>> begin

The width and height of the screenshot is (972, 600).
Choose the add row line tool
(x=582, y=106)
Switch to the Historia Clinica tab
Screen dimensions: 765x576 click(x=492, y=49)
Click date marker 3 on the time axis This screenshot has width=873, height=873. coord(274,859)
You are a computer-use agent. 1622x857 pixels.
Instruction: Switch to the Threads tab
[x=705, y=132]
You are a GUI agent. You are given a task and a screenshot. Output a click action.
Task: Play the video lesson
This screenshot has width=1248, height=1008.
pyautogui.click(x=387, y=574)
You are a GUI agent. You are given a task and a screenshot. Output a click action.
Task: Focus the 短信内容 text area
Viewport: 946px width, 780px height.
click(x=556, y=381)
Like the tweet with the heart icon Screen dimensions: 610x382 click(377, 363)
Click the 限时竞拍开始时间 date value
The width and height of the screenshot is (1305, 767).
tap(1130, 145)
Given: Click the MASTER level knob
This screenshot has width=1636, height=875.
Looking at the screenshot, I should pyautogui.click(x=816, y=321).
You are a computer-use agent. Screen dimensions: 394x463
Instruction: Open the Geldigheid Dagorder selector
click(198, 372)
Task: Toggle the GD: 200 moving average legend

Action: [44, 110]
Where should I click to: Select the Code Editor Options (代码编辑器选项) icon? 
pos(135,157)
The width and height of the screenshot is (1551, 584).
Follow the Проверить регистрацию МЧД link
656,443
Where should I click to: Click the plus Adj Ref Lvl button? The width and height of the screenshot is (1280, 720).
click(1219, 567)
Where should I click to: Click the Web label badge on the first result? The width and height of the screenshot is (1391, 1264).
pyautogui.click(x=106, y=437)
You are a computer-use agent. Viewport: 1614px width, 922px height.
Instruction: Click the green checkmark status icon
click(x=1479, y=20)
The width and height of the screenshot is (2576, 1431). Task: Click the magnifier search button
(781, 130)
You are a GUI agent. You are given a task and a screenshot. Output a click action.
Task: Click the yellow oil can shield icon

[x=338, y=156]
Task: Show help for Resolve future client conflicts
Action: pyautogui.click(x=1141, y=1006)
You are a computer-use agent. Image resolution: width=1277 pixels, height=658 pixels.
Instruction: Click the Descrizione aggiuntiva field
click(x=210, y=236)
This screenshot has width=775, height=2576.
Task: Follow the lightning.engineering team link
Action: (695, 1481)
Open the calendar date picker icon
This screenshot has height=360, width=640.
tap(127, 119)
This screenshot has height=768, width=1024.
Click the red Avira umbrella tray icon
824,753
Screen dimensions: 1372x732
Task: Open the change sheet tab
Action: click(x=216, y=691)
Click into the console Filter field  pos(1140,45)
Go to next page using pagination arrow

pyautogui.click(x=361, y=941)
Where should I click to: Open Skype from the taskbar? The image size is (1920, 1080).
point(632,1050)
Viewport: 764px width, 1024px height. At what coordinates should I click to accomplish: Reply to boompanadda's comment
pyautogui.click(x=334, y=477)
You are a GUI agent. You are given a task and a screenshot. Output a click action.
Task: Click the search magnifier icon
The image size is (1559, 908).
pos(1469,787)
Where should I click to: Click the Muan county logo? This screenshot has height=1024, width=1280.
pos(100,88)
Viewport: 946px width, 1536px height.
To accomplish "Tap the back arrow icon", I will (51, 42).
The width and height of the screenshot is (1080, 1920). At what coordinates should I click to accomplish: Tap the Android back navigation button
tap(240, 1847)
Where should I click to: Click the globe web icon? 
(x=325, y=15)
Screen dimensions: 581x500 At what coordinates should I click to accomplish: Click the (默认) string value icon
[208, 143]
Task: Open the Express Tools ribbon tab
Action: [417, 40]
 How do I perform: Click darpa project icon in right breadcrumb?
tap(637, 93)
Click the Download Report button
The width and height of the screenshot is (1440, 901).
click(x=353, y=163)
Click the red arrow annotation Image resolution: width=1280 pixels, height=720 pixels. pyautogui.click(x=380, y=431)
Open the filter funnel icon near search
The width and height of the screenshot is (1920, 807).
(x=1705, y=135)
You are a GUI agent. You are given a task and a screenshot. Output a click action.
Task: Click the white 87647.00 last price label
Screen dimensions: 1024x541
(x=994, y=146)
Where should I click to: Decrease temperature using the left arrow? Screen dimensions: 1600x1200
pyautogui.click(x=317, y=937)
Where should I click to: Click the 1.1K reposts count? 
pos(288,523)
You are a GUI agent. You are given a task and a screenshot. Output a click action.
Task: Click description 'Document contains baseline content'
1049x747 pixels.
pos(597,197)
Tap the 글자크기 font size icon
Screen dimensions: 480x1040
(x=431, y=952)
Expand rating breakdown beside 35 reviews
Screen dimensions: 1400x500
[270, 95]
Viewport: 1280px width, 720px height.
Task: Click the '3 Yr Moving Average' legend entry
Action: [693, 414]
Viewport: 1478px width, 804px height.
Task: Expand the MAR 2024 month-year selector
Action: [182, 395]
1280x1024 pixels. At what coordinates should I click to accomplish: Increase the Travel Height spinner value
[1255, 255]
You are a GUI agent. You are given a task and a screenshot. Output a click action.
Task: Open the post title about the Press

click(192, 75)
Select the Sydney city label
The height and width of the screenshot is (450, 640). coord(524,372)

>> end

#### SET PROBLEM
Render every line from the start of the rows through the line containing "pos(135,157)", inclusive, as a Markdown table with the columns No. and Line. Skip blank lines, and number the remaining lines in order.

#### REPLY
| No. | Line |
|---|---|
| 1 | The width and height of the screenshot is (972, 600). |
| 2 | Choose the add row line tool |
| 3 | (x=582, y=106) |
| 4 | Switch to the Historia Clinica tab |
| 5 | Screen dimensions: 765x576 click(x=492, y=49) |
| 6 | Click date marker 3 on the time axis This screenshot has width=873, height=873. coord(274,859) |
| 7 | You are a computer-use agent. 1622x857 pixels. |
| 8 | Instruction: Switch to the Threads tab |
| 9 | [x=705, y=132] |
| 10 | You are a GUI agent. You are given a task and a screenshot. Output a click action. |
| 11 | Task: Play the video lesson |
| 12 | This screenshot has width=1248, height=1008. |
| 13 | pyautogui.click(x=387, y=574) |
| 14 | You are a GUI agent. You are given a task and a screenshot. Output a click action. |
| 15 | Task: Focus the 短信内容 text area |
| 16 | Viewport: 946px width, 780px height. |
| 17 | click(x=556, y=381) |
| 18 | Like the tweet with the heart icon Screen dimensions: 610x382 click(377, 363) |
| 19 | Click the 限时竞拍开始时间 date value |
| 20 | The width and height of the screenshot is (1305, 767). |
| 21 | tap(1130, 145) |
| 22 | Given: Click the MASTER level knob |
| 23 | This screenshot has width=1636, height=875. |
| 24 | Looking at the screenshot, I should pyautogui.click(x=816, y=321). |
| 25 | You are a computer-use agent. Screen dimensions: 394x463 |
| 26 | Instruction: Open the Geldigheid Dagorder selector |
| 27 | click(198, 372) |
| 28 | Task: Toggle the GD: 200 moving average legend |
| 29 | Action: [44, 110] |
| 30 | Where should I click to: Select the Code Editor Options (代码编辑器选项) icon?  |
| 31 | pos(135,157) |